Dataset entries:

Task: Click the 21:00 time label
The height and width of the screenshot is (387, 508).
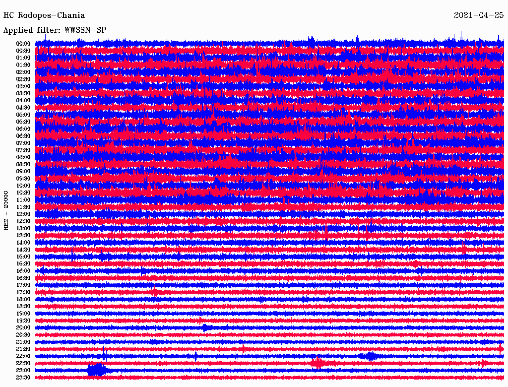Action: pyautogui.click(x=23, y=342)
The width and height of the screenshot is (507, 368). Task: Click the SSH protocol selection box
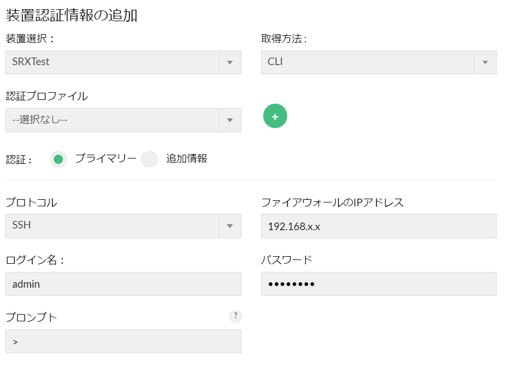coord(112,226)
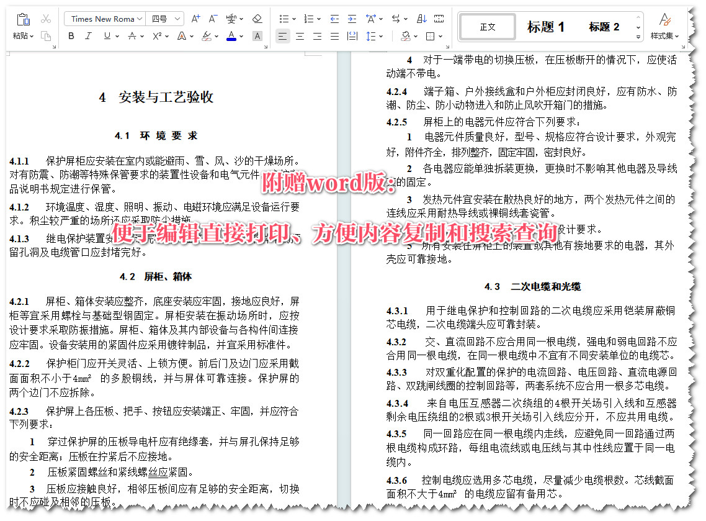
Task: Click the cut scissors icon
Action: point(46,19)
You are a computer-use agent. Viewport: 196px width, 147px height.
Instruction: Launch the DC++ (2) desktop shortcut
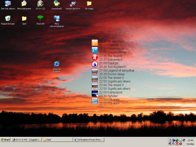point(40,4)
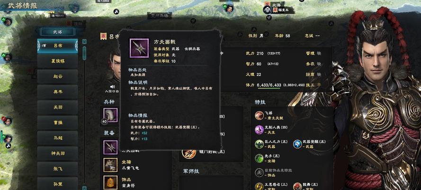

• _Assignment_
From the line containing "The height and" down to the last line of the entries above, copy each line exactly and nothing more. Leave pictures out.

• _Task response_
The height and width of the screenshot is (387, 508).
Action: pyautogui.click(x=23, y=342)
The width and height of the screenshot is (507, 368). Task: Click the SSH protocol selection box
coord(112,226)
Task: Click the cut scissors icon
Action: point(46,19)
You are a computer-use agent. Viewport: 196px width, 147px height.
Instruction: Launch the DC++ (2) desktop shortcut
point(40,4)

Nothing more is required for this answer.